«Sin el pozo no podríamos cocinar o calentar agua»

Ana tiene 88 años y vive en Xalo desde hace 25
Ana tiene 88 años y vive en Xalo desde hace 25

Carballo / La Voz

Como sucede siempre que hay una sequía más o menos prolongada, uno de los primeros lugares de la comarca en verse afectados es la urbanización privada de Monte Xalo, entre Carral y Cerceda. Los residentes, unos 500 durante el verano y unos 250 en el invierno, sufren serias restricciones desde finales de mayo. El lago que abastece de agua a las viviendas se encuentra a un tercio de su capacidad, y eso que las precipitaciones de los últimos días aliviaron algo el panorama. De ahí que se mantengan las restricciones de suministro.
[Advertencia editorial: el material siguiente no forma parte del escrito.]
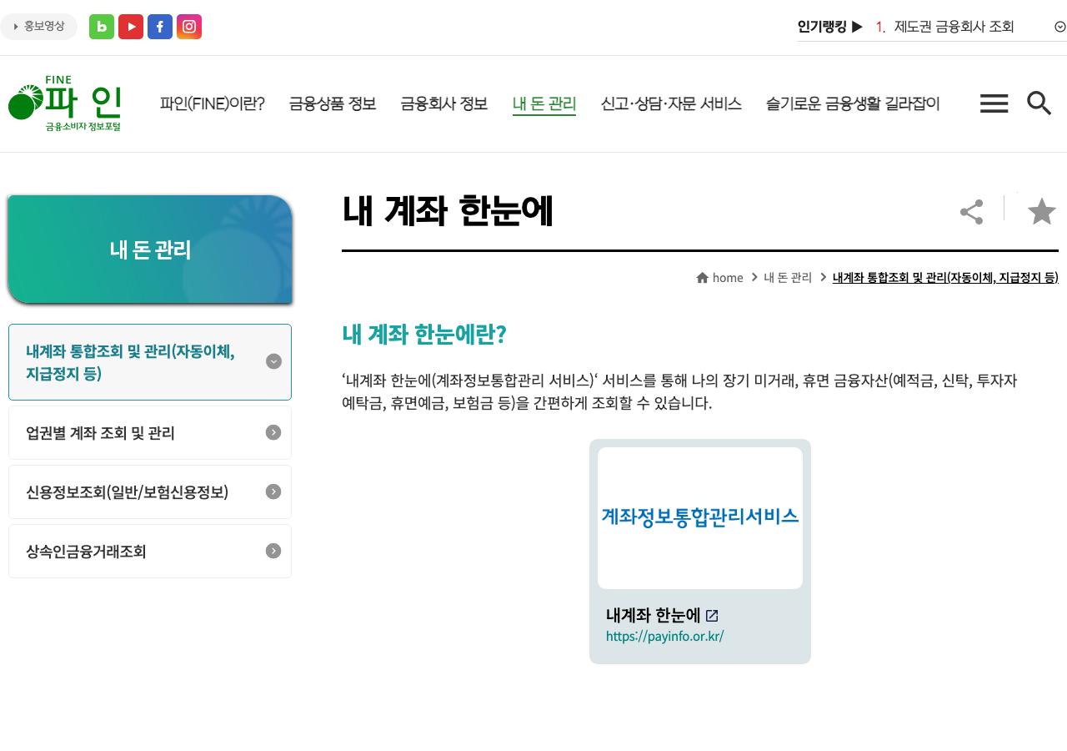Click the 내계좌 한눈에 external link
This screenshot has width=1067, height=751.
click(659, 615)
Los primeros recortes llegaron hace unas seis semanas, cuando el servicio se redujo drásticamente a 12 horas: desde las ocho de la mañana hasta las ocho de la tarde. Sin embargo, desde el domingo 25 de junio, los residentes solo tienen agua de la traída desde las siete de la tarde hasta las once de la noche. Eso implica que muchos tiren de los pozos y los depósitos construidos en sus propiedades para tener agua potable todo el año. Es el caso de Ana Pérez Prada. Tiene 88 años y reside sola (su esposo falleció) en una vivienda en la urbanización del Xalo desde hace más de 25 años. Está situada a escasos metros de lo que fue un restaurante, ahora cerrado, y del campo de fútbol: «Fuimos de los primeros en comprar aquí», dijo ayer. Y nada más adquirir la vivienda decidieron «poner un pozo». Según dijo, los cortes en el suministro no son algo nuevo: «Siempre que hay sequía pasa lo mismo. Si no llega a ser por el pozo que hicimos mi marido y yo, no podríamos calentar agua, cocinar o algo tan básico como limpiar el váter».